Saved data entries
________________________________________
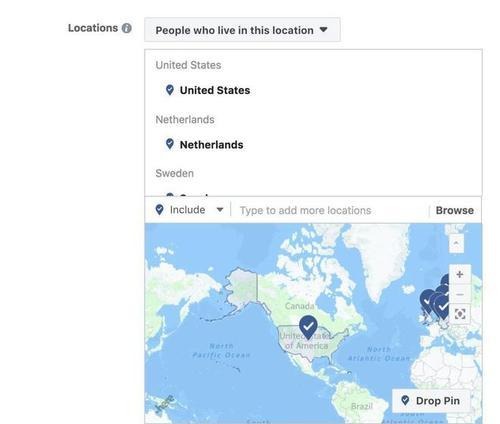Click the Netherlands group heading
Image resolution: width=500 pixels, height=424 pixels.
185,119
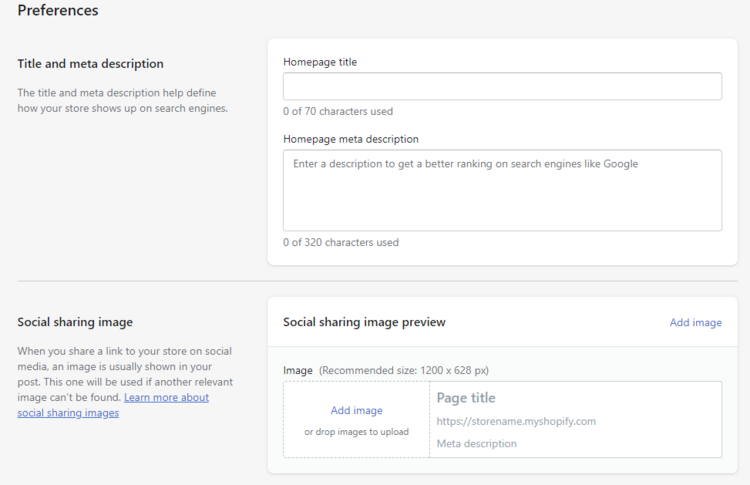The image size is (750, 485).
Task: Click the Image label above the preview
Action: click(298, 370)
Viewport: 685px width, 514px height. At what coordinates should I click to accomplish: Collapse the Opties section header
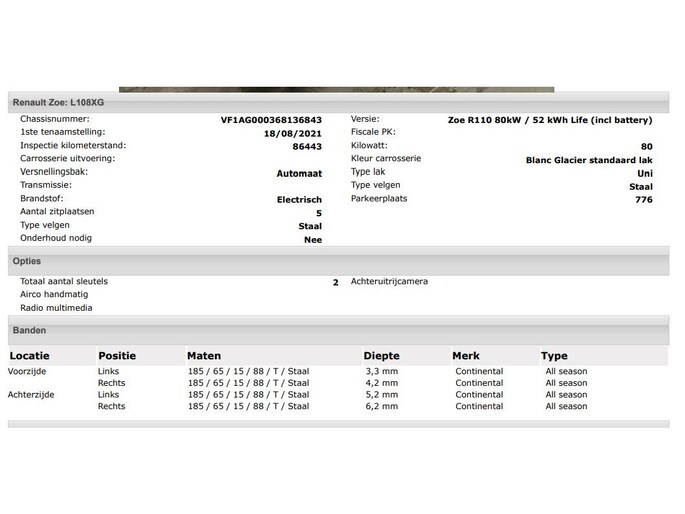(339, 261)
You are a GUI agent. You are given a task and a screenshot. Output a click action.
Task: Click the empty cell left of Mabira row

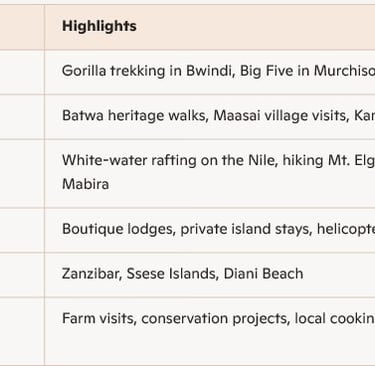pos(22,174)
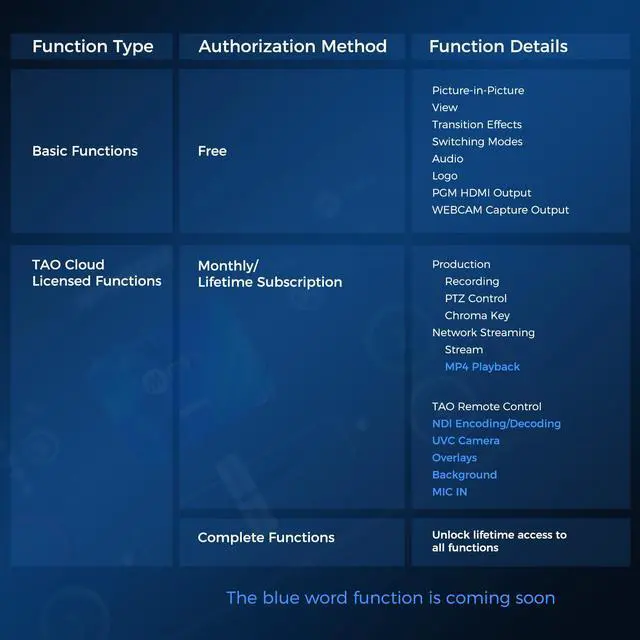Viewport: 640px width, 640px height.
Task: Click the blue NDI Encoding/Decoding item
Action: [496, 424]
________________________________________
[REQUIRED WORK]:
Please output, exactly as written, the lines above from the one holding "Viewport: 685px width, 514px" through the one holding "You are a GUI", both included, with the pictures omitted.

[RESULT FOR THIS EXERCISE]:
Viewport: 685px width, 514px height. At what coordinates should I click to accomplish: Collapse the Opties section header
(339, 261)
You are a GUI agent. You are given a task and a screenshot. Output a click action.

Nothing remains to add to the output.